__Activity__: Of all the entries below, retype only the lines from the one with "You are a computer-use" through the one with "Tick the checkbox in Zalan's row", exactly as they appear.

__Provided entries__:
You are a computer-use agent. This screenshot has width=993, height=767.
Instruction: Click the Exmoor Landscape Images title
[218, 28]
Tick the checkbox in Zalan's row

---

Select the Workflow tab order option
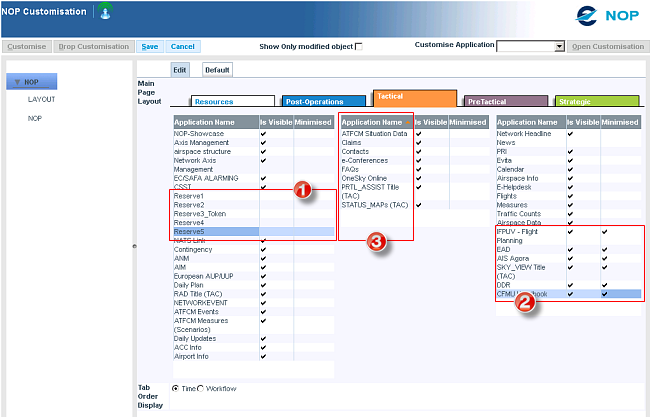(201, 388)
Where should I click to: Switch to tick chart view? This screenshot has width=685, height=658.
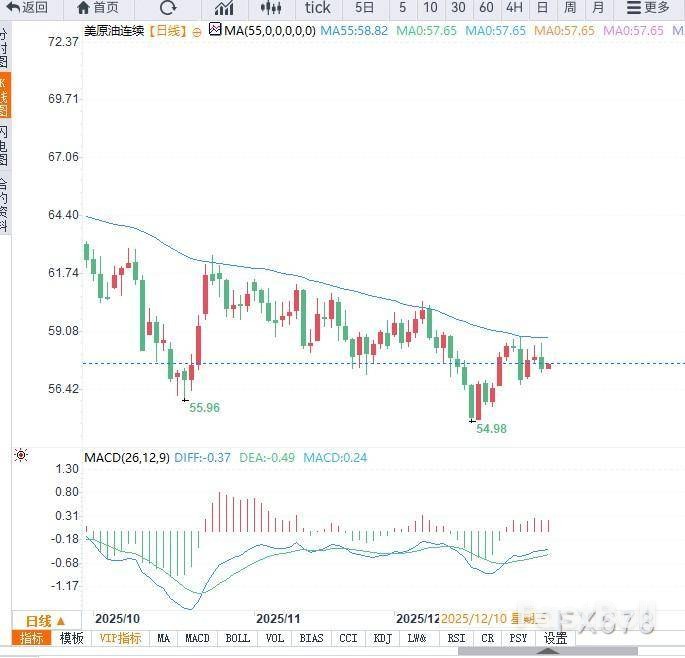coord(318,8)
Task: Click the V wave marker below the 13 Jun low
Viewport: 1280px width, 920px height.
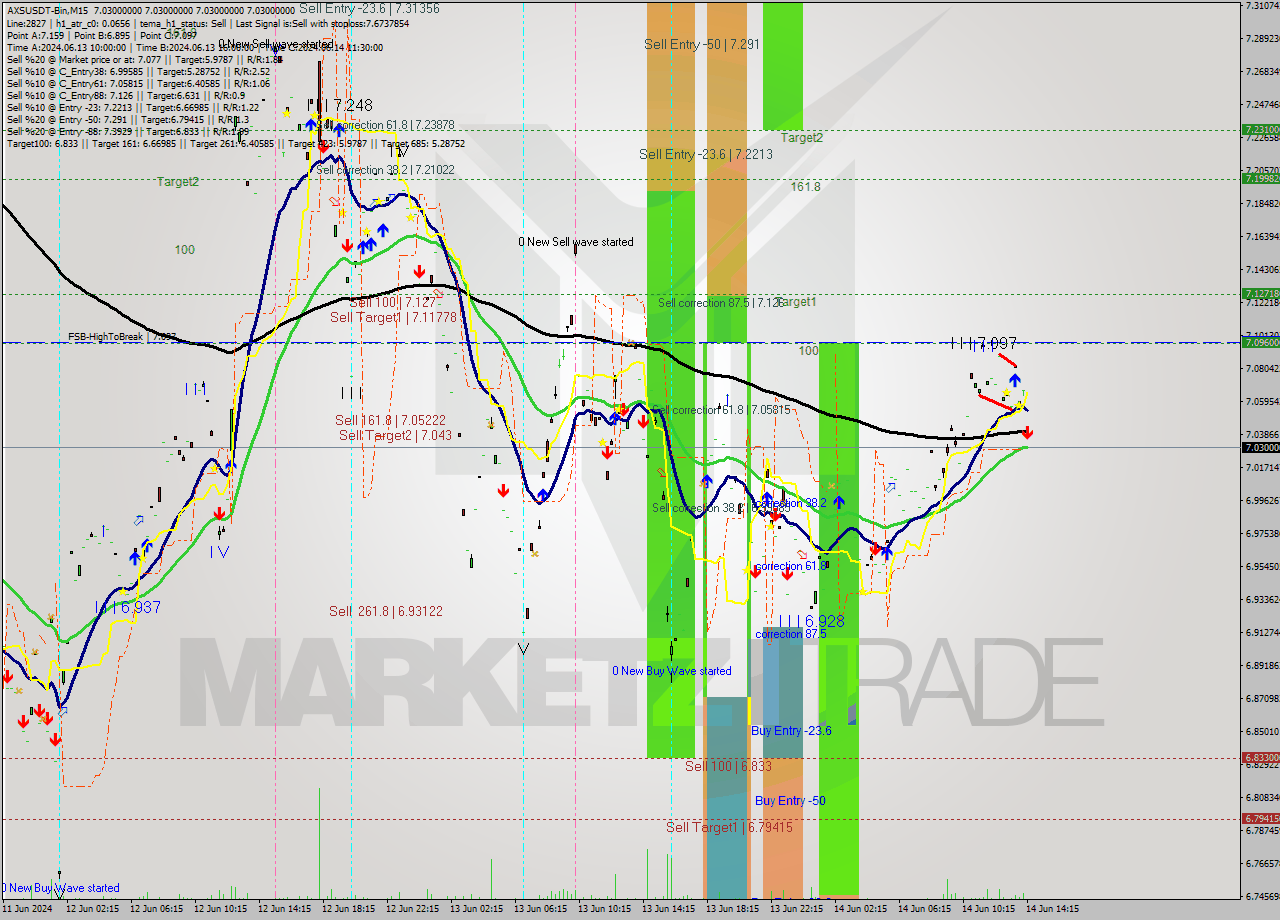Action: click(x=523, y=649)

__Answer to this task__:
You are a computer-use agent. This screenshot has width=993, height=767.
Instruction: Click the Exmoor Landscape Images title
[218, 28]
Tick the checkbox in Zalan's row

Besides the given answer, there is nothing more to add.